Unit 3 Flashcards
entropy
every energy transfer/transformation increases the disorder of the universe
heat
ups the randomness of the universe
metabolism
totality of an organism’s chemical reactions
metabolic pathway
specific molecule is altered in a series of steps to produce product
catabolic pathway
releases energy by breaking down complex molecules into simpler molecules (cata:downhill, complex→simple)
anabolic pathway
consume energy to build complex molecules from simpler ones (uphill) (simple→complex)
Cellular Respiration Equation
glucose+oxygen→CO2+H2O+ATP
Cell 3 types of work
-Chemical Work: pushing endergonic reactions (low to high)(active)

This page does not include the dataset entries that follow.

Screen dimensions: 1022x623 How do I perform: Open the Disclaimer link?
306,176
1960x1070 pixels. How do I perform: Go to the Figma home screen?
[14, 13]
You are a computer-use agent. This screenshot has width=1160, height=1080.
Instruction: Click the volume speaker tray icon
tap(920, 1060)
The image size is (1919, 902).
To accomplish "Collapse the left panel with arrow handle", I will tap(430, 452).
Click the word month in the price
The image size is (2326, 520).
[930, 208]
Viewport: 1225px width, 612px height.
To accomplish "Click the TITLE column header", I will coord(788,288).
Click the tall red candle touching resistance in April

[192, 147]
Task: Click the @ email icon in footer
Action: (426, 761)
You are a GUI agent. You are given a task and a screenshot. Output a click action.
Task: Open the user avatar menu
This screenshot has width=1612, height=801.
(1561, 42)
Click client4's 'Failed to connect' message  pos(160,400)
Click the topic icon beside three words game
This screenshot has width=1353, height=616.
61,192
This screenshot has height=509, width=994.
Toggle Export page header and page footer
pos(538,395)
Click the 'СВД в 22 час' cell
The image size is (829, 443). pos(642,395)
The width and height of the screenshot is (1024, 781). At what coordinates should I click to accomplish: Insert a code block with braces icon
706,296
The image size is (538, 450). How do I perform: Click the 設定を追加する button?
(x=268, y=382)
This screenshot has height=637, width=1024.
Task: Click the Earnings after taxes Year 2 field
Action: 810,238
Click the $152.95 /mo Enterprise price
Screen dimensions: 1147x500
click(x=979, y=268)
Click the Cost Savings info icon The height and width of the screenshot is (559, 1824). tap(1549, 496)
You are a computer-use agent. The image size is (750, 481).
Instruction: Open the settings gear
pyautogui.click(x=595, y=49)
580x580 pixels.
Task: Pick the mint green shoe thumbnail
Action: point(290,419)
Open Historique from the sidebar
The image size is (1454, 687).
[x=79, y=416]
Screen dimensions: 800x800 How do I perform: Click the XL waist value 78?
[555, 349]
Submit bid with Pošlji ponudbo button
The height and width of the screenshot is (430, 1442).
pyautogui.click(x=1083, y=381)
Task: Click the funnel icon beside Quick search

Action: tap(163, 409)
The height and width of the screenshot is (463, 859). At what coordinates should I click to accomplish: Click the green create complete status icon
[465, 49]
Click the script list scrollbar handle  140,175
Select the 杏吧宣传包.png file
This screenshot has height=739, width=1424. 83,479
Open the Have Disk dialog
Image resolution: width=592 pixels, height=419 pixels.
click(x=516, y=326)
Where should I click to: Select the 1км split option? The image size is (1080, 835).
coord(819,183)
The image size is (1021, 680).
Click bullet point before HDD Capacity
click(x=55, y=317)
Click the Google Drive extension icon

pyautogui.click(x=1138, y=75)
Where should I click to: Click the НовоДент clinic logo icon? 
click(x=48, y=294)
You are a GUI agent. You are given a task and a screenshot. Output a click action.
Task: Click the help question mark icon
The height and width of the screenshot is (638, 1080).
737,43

-Transport Work: pushing substances across membranes
-Mechanical Work: beating cilia or contracting muscle cells
energy coupling
use of exergonic process to drive an endergonic one (mediated by ATP), coupled reaction are exergonic
phosphorylated intermediate
molecule w/phosphate group
catalyst
chemical agent that speeds up a reaction w/o being consumed
enzyme
biological catalyst (monomer:protein), most of them end in ase (lactase, sucrase), specific to substrates
pepsin
breaks proteins→small polypeptides, is an enzyme
Independent Variable
what the researcher has control of
Dependent Variable
what YOU are measuring and expect to change
Competitive Inhibitor
slow down or turn off, competitive: goes into active site & turns off and competes with substrate
Noncompetitive Inhibitor
goes into another site and turns off + changed enzyme shape
allosteric regulation
molecule binds to a protein at a site and affects protein function
feedback inhibition
the end product of a metabolic pathway shuts down a pathway, prevents cell from wasting chemical resources by making excess products
ETC function
electron transport chain uses the electrons given by NADH and FADH2 to transport electrons across the inner membrane of the mitochondria through different protein complexes and carriers and they establish a proton gradient by pumping protons out to the intermembrane space through the ATP synthase. Also creates a electrochemical gradient.
Yielded Energy
regenerates ATP
Steps of Glycolysis
During energy investment phase, 2 ATP splits the glucose into 2 three carbon sugars, spending ATP, then during the energy payoff phase 4 ATP synthesize and 2 NAD+ are reduced to NADH, small sugars oxidize and form 2 pyruvate + 2 H2O, producing ATP, then ending with 2 ATP produced
Steps of Pyruvate Oxidation
3 main steps, CO2 is released from pyruvate, remaining pyruvate (acetyl group) is oxidized to form NADH, lastly the oxidized acetyl group binds with coenzyme A to create acetyl CoA
Steps of Citric Acid Cycle
First acetyl CoA joins the cycle after combining with oxaloacetate, creating citrate, then the next 7 steps are decomposing the citrate back into oxaloacetate, forming a cycle, finally the NADh and FADH2 that are produced carry electrons to the ETC
Steps of Oxidative Phosphorylation
First theres a delivery of electrons by NADH and FADH2, they reduce and transfer electrons to the start of the ETC, processes known as electron transport and proton pumping occur, and then oxygen is split to form water, all ending with ATP synthesis
Pyruvate Oxidation and Citric Acid Cycle main function
completes the breakdown of glucose to CO2
chemiosmosis
ADP→ATP
Citric Acid Cycle Products
1 ATP, 3 NADH, 1 FADH, per round (8 steps)
Photosynthesis
process that converts solar energy into chemical energy within itself
Autotrophs
self feeders that sustain themselves without eating anything derived by other organisms
Producers
make organic molecules form CO2 and other inorganic molecules
Heterotrophs/Consumers
cannot make their own food
Detritivore
decomposers, takes energy from non-living dead things
Mesophyll
interior tissue of the leaf
Stomata
holes on the underside of leaves, CO2 comes in, O2 leaves
Chlorophyll
gives plants the green pigment
Photosynthesis Equation
6CO2+6H2O—>C6H12O6+6O2
The light reaction (the photo part) (thylakoids)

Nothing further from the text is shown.